As the show loves to trumpet, this is the first season where 15-year-olds get to compete, and so we saw the stark difference between really young contestants who fuck up and grown-adult contestants who fuck up. Consider, for instance, the case of cherubic, roly-poly 15-year-old Jacee Badeaux, kicked out of one group by Clint Jun Gamboa, the odious fucker with the worst glasses I’ve ever seen. Jacee sort of wandered around hopelessly for a while and eventually got drafted into a group with a bunch of girls and one seriously sassy dude (talented ratface Brett Loewenstein, who I’m starting to really like). This group was singing Duffy’s “Mercy,” a snappy retro-soul song and the sort of thing that made absolutely zero sense for Badeaux. He ended up forgetting the words and ad-libbing a sort of swagged-out plea to the judges to keep him on. And because the show’s producers obviously have dollar signs in their eyes when it comes to this kid — and also because it made for a much better story, and the kid is cute as all hell– the judges put him through to the next round anyway.

But then there was the other guy who forgot the lyrics, grown-up sad-sack turd Rob Bolin, who keeps working with his ex-girlfriend even though they’re not friends anymore or whatever. Bolin was in a group with his ex and this one really hot girl whose boyfriend got sent home, and he seemed sort of bitchily uninterested in learning anything about his song, Cee-Lo’s “Fuck You,” which of course became “Forget You” on the show and which we heard about a bajillion times. When Bolin forgot the words and ad-libbed some bullshit about how he was so tired but he was going to keep trying anyway, it wasn’t cute or inspirational — it was sad and pathetic and really sort of disgusting. Try harder, dude! His ex didn’t seem to care that much when he got sent home.

Another fun little plotline: The group of stage moms, who were really too much fun to be considered “stage moms,” and who got to jump around really theatrically when their group of teenagers kicked ass by turning Queen’s “Somebody to Love” into a teen-pop gospel thing. I would totally watch a show about just these moms. Also: Tiffany Rios, the nutcase who wore stars on her breasts at the audition and who could only convince one dippy blonde chick to be in a group with her. She and her sidekick got sent home real quick. A bunch of kids I’d never seen before did awesome. A lot of familiar contestants got sent home in one short, brutal montage where we didn’t even hear most of them sing. One guy read his lyrics off a phone. One group did amazingly well singing Blu Cantrell’s “Oops (Hit ‘Em Up Style),” a song we should all listen to more often. All fun stuff! A very fun show!

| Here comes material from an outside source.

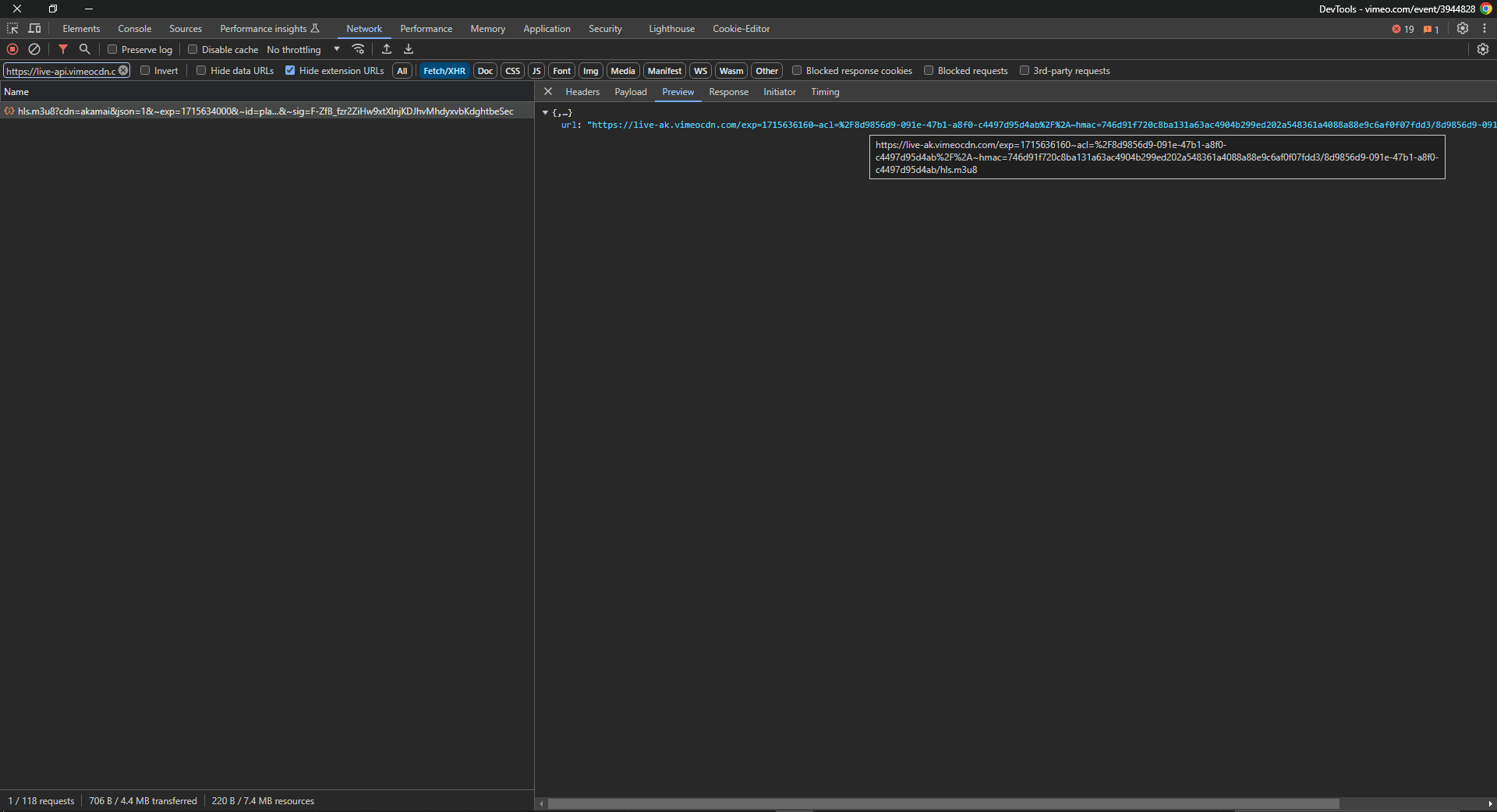Image resolution: width=1497 pixels, height=812 pixels.
Task: Select the hls.m3u8 request row
Action: [265, 111]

But we’re going to have to talk about Steven Tyler again for a minute here. This guy. Oh man, this guy. When this show turns into live TV, is he going to hold his shit together long enough to complete a sentence? Is he going to trail off mid-critique? Is he going to start audibly singing along during performances? Nothing is off the table with this tool. When one group was late to start, the show didn’t just throw some other group out there — instead, Tyler got to entertain the audience with his drumming skills. Another time, he talked about why he “joined forces” with American Idol, which is a funny way to talk about getting a job. At another moment, Seacrest said something about how Tyler offered comic relief, and we cut to a shot of Tyler saying this: “High five? I wish I could give you a high five. [Beat.] Because that was awful.” There’s a pretty good chance that, come next month, Tyler will drag this show into a wormhole of absurdity. We can hope.